*** Begin section ***
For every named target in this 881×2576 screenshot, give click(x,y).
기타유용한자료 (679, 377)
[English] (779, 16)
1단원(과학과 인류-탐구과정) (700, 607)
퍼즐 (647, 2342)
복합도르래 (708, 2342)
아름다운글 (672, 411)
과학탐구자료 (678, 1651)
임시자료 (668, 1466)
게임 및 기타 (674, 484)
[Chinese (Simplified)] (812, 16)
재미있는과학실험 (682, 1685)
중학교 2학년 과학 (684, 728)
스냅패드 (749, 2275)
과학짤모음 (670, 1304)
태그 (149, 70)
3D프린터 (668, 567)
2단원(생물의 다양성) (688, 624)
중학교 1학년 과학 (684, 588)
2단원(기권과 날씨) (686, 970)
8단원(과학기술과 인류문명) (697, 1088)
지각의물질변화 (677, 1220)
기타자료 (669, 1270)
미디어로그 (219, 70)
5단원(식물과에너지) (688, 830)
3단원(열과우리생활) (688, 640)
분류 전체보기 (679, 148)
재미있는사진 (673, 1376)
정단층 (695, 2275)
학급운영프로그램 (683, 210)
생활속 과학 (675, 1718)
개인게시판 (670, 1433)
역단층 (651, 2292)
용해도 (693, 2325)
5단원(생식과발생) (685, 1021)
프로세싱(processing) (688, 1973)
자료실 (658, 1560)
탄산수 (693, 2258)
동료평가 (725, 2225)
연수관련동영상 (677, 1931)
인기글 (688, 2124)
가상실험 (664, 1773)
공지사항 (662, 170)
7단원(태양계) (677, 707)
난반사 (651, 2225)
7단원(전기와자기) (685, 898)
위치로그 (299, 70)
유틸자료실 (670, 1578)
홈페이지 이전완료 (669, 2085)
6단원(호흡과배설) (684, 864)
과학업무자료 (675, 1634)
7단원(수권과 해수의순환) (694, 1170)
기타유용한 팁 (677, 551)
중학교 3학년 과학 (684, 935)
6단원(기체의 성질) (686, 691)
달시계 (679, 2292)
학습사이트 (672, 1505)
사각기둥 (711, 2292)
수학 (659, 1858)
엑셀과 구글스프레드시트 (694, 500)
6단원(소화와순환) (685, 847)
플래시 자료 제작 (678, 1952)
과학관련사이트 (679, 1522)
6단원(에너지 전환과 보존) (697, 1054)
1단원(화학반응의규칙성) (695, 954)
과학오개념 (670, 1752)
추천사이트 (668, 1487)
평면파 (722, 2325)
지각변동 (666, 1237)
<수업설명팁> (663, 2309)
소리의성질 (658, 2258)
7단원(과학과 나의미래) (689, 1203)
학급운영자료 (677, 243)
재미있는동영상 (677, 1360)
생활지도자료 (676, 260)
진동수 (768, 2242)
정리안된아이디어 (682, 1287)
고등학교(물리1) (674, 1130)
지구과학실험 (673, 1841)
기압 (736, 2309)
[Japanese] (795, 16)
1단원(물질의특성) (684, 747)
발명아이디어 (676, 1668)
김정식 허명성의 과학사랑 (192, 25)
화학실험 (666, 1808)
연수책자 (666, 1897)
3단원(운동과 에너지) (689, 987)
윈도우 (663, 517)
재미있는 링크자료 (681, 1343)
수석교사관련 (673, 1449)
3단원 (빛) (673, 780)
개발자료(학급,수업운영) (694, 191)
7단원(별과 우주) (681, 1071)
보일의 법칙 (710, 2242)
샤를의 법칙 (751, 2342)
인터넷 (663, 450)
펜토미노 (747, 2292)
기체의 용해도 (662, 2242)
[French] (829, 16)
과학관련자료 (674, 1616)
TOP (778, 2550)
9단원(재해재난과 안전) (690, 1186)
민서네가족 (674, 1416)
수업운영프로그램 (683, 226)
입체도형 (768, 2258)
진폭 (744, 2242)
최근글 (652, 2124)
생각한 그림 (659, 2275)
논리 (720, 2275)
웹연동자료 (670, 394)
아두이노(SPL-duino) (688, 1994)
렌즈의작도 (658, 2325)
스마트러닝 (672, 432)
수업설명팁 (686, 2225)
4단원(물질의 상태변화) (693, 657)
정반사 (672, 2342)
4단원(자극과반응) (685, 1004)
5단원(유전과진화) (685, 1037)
*** End section ***
- _TASK DETAILS_
For the material above, reproduce exactly the lines from the line with "사각기둥 (711, 2292)" to the line with "[French] (829, 16)", inclusive, and exclude all others.

- _ANSWER FOR THIS EXERCISE_
사각기둥 (711, 2292)
수학 (659, 1858)
엑셀과 구글스프레드시트 (694, 500)
6단원(소화와순환) (685, 847)
플래시 자료 제작 (678, 1952)
과학관련사이트 (679, 1522)
6단원(에너지 전환과 보존) (697, 1054)
1단원(화학반응의규칙성) (695, 954)
과학오개념 (670, 1752)
추천사이트 (668, 1487)
평면파 (722, 2325)
지각변동 (666, 1237)
<수업설명팁> (663, 2309)
소리의성질 (658, 2258)
7단원(과학과 나의미래) (689, 1203)
학급운영자료 (677, 243)
재미있는동영상 (677, 1360)
생활지도자료 (676, 260)
진동수 (768, 2242)
정리안된아이디어 (682, 1287)
고등학교(물리1) (674, 1130)
지구과학실험 (673, 1841)
기압 (736, 2309)
[Japanese] (795, 16)
1단원(물질의특성) (684, 747)
발명아이디어 (676, 1668)
김정식 허명성의 과학사랑 (192, 25)
화학실험 (666, 1808)
연수책자 (666, 1897)
3단원(운동과 에너지) (689, 987)
윈도우 (663, 517)
재미있는 링크자료 (681, 1343)
수석교사관련 (673, 1449)
3단원 (빛) (673, 780)
개발자료(학급,수업운영) (694, 191)
7단원(별과 우주) (681, 1071)
보일의 법칙 (710, 2242)
샤를의 법칙 (751, 2342)
인터넷 (663, 450)
펜토미노 (747, 2292)
기체의 용해도 (662, 2242)
[French] (829, 16)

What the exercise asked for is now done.